Amenábar signe avec Lettre à Franco un nouveau brûlot contre toute forme d’intolérance et de sectarisme. Le film doit donc être vu comme le frère jumeau d’Agora, avec un thème similaire, mais une forme plus classique.
Synopsis : Espagne, été 1936. Le célèbre écrivain Miguel de Unamuno décide de soutenir publiquement la rébellion militaire avec la conviction qu’elle va rétablir l’ordre. Pendant ce temps, fort de ses succès militaires, le général Francisco Franco prend les rênes de l’insurrection. Alors que les incarcérations d’opposants se multiplient, Miguel de Unamuno se rend compte que l’ascension de Franco au pouvoir est devenue inéluctable.
Critique : Visiblement passionné d’histoire et soucieux de mettre en exergue la lutte d’individus isolés face à l’intolérance et à l’obscurantisme, Alejandro Amenábar continue avec Lettre à Franco une œuvre cohérente initiée avec son magnifique et trop méconnu Agora (2009). Ainsi, après avoir évoqué avec force le destin tragique de la mathématicienne grecque Hypatie, en lutte contre l’intégrisme religieux, voici qu’il s’empare de la vie d’un autre intellectuel, cette fois-ci espagnol d’origine basque, à savoir Miguel De Unamuno.

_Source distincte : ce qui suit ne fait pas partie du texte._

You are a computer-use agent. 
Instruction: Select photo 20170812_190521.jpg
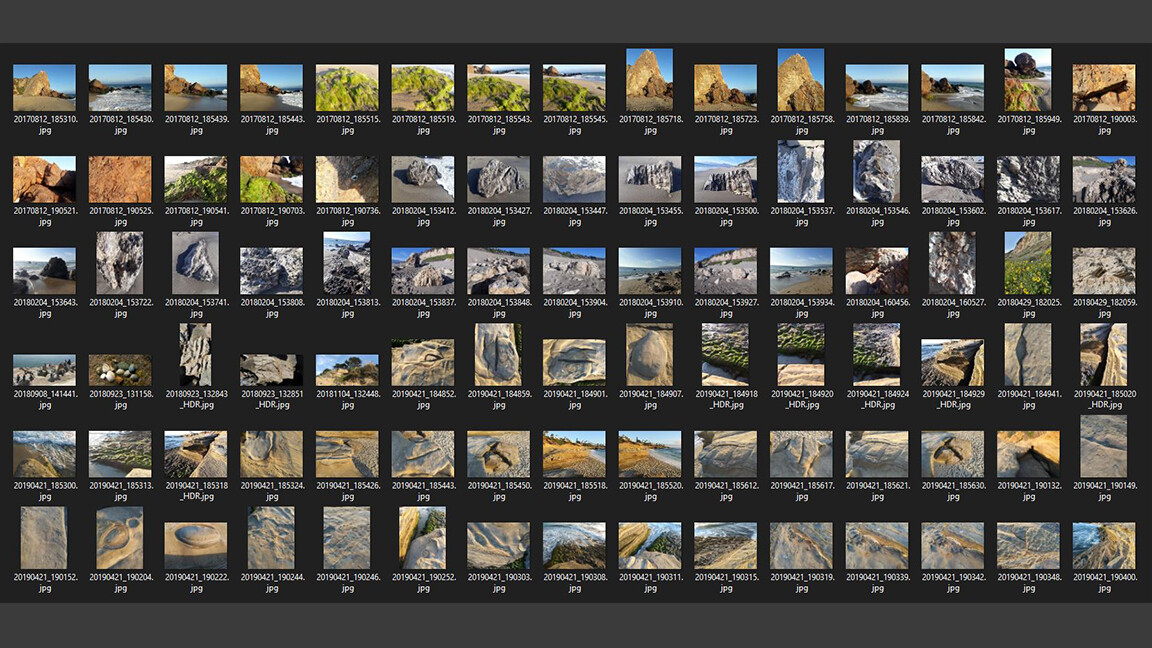click(x=44, y=178)
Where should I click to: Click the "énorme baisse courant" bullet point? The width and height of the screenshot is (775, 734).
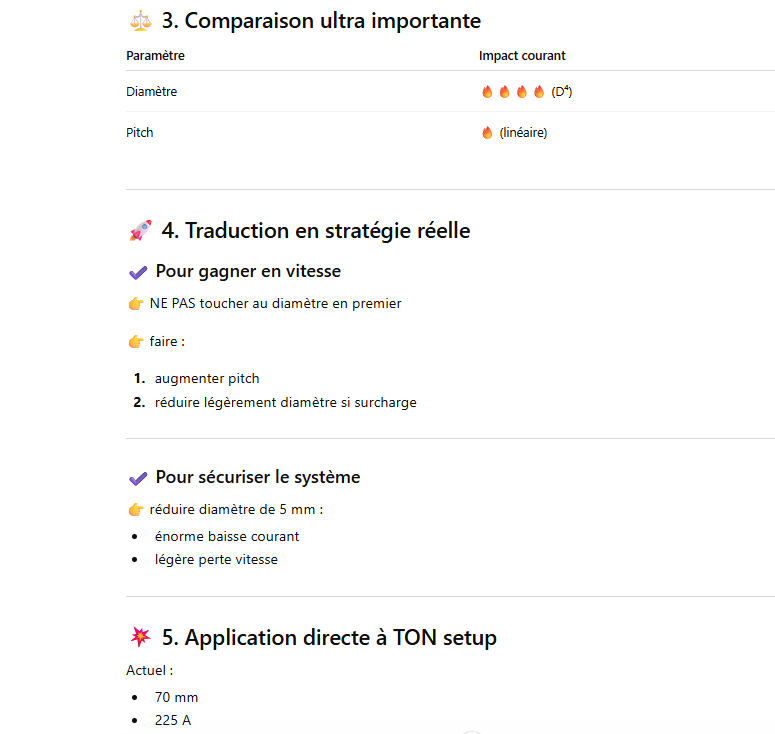(227, 537)
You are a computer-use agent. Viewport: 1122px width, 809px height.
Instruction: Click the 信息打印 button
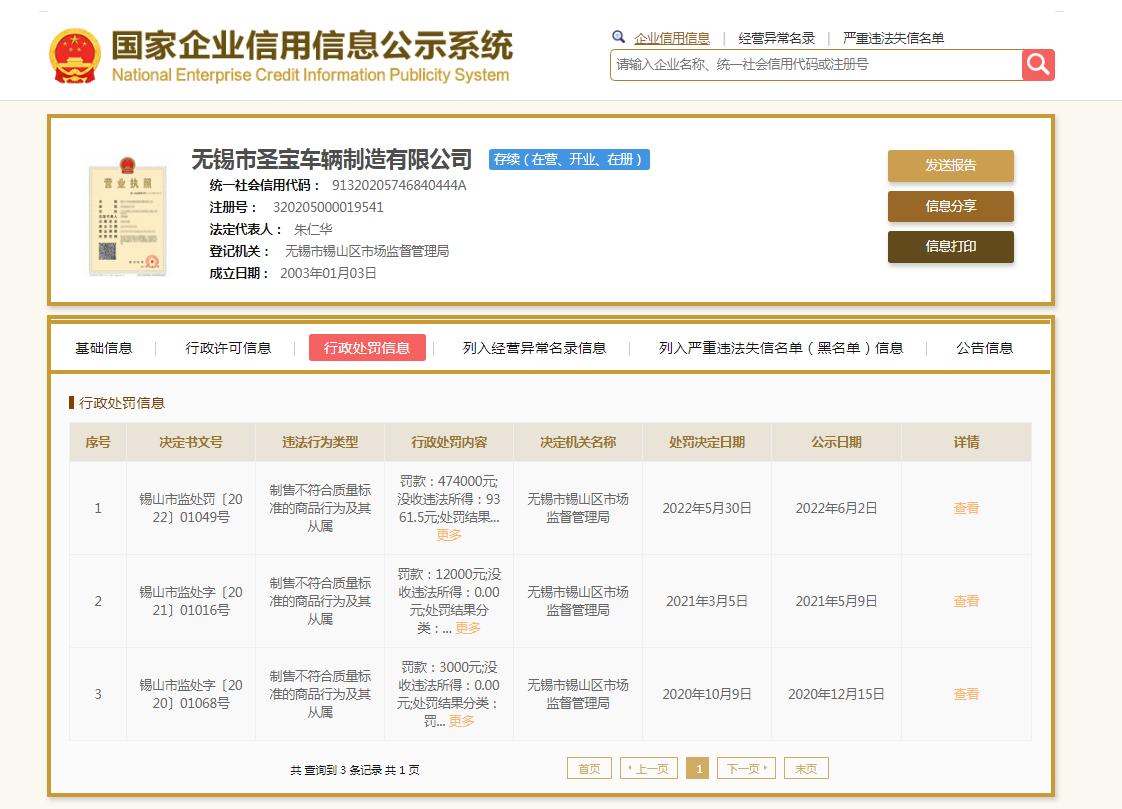[x=950, y=246]
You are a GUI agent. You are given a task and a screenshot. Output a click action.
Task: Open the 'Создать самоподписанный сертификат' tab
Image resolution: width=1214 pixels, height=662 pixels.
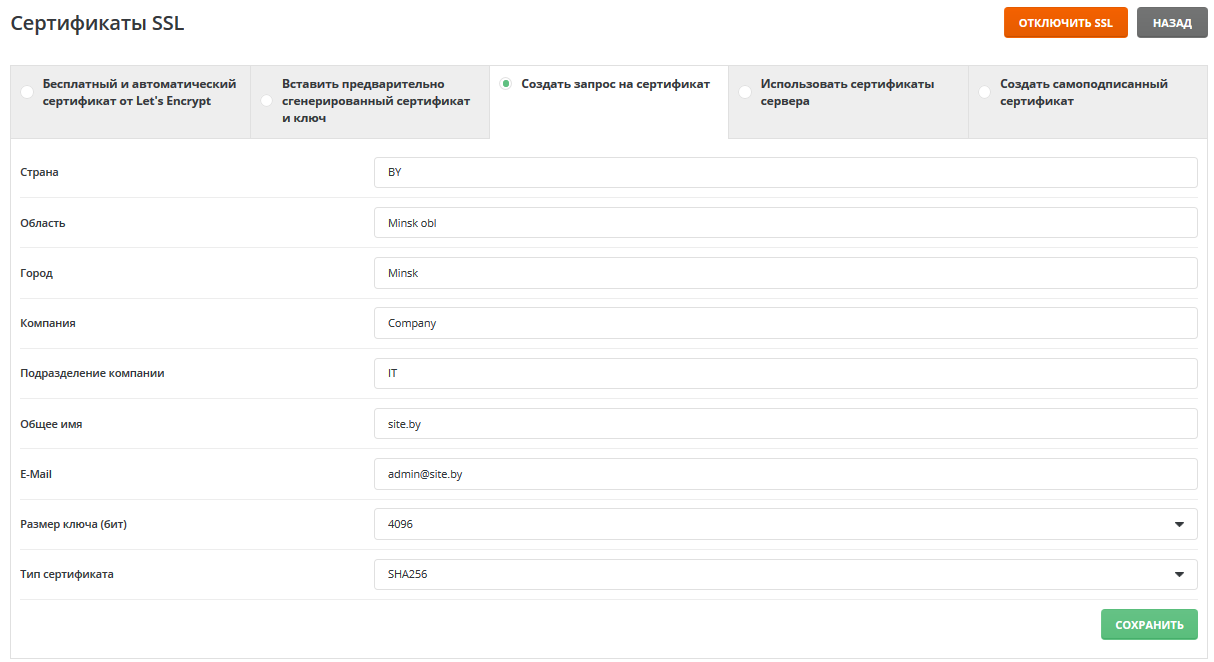click(x=1084, y=93)
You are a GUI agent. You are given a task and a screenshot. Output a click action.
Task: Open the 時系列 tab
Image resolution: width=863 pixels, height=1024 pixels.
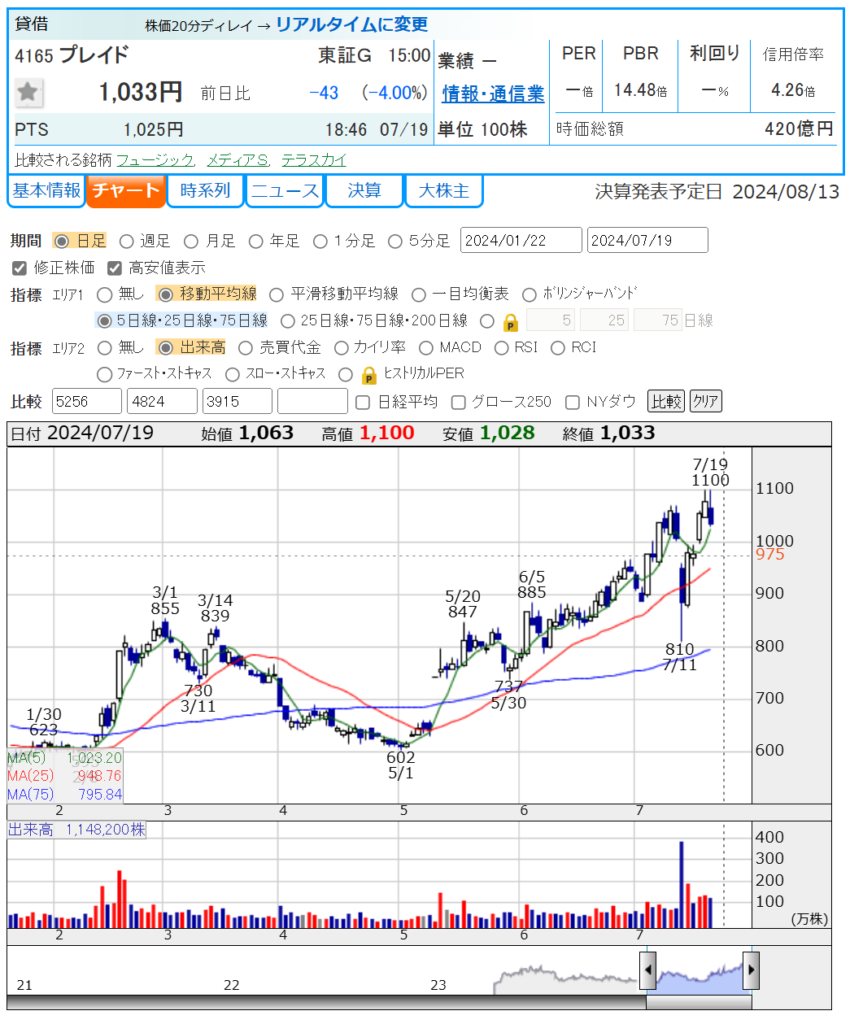pyautogui.click(x=205, y=191)
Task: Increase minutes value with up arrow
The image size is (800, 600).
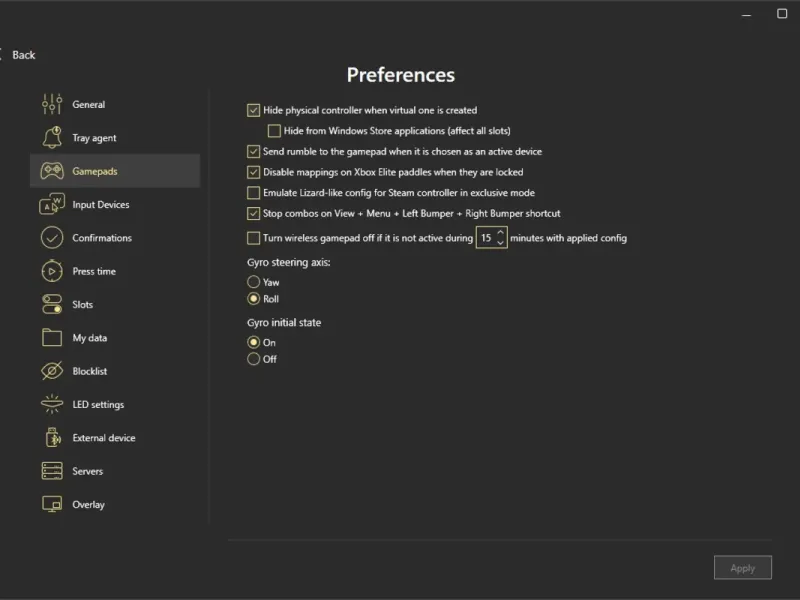Action: tap(501, 233)
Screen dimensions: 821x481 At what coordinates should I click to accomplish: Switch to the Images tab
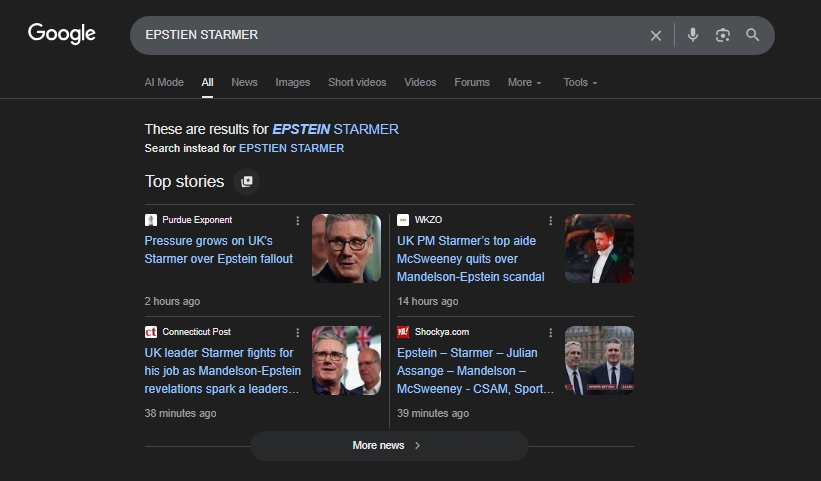293,82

Pour mémoire, Unamuno (1864-1936) était considéré au début du 20ème siècle comme l’un des plus grands écrivains espagnols, porté par des convictions républicaines. Toutefois, au milieu des années 30, celui-ci s’avère déçu par le régime républicain naissant. Il est notamment dominé par un sentiment de crainte face au désordre bolchévique. Lui qui a toujours professé la concorde et l’union de l’Espagne se retrouve donc à soutenir le soulèvement de la junte militaire qui se développe en 1936 à partir du Maroc.
La grande force du film d’Amenábar par rapport à toutes les autres œuvres déjà existantes sur la guerre d’Espagne est de saisir le mouvement à son commencement. Au moment où débute le long-métrage, le général Franco n’est qu’un petit ambitieux qui envisage surtout de renverser la République, mais ne s’imagine pas à la tête du pays. Amenábar nous convie donc à suivre l’évolution psychologique et intellectuelle parallèle de deux hommes aux destins radicalement opposés.
Tandis que la junte évolue assez rapidement en un fascisme destiné à balayer toute opposition et à remettre en avant les vertus chrétiennes, Unamuno déchante rapidement et se rend compte qu’il a soutenu un mouvement qui ne restaurera jamais la République. Même son catholicisme est mis à rude épreuve puisqu’il se retrouve face à des idéologues incapables de voir l’horreur absolue de leur démarche.
En adoptant d’abord le point de vue d’un intellectuel qui soutient le soulèvement initial de la junte militaire, Amenábar parvient à démonter la pensée fasciste en la dynamitant de l’intérieur, mettant en exergue les contradictions de ces hommes désireux d’imposer leur modèle de vie aux autres.
Tout ceci amène finalement Unamuno à la révolte, notamment lors d’un discours final où il manque d’être lynché par les fascistes déjà au pouvoir dans sa localité de Salamanque. Ces séquences puissantes opposent une fois de plus un temple de l’intelligence (l’université) gangrené par la barbarie, tout comme dans Agora avec la scène effrayante du saccage de la bibliothèque d’Alexandrie.
Amenábar adopte ici un style classique qui n’empêche nullement la composition de beaux plans, portés par la superbe photographie d’Alex Catalán et des décors naturels magnifiques. Le tout est également interprété avec beaucoup de talent par un formidable Karra Elejalde. On peut également admirer la composition nuancée de Santi Prego qui incarne un général Franco d’abord peu sûr de lui, avant que l’homme se raidisse et devienne un idéologue certain de sa destinée. On est davantage réservé sur la musique d’Amenábar qui semble moins à l’aise avec l’apport d’un orchestre symphonique.
Au final, Lettre à Franco est donc un biopic valeureux, intéressant à plus d’un titre, même si l’ensemble demeure plus théorique que vraiment émouvant. Il s’agit donc d’une page de l’histoire assez méconnue, illustrée de manière convaincante, mais sans que le cinéma y gagne une œuvre impérissable.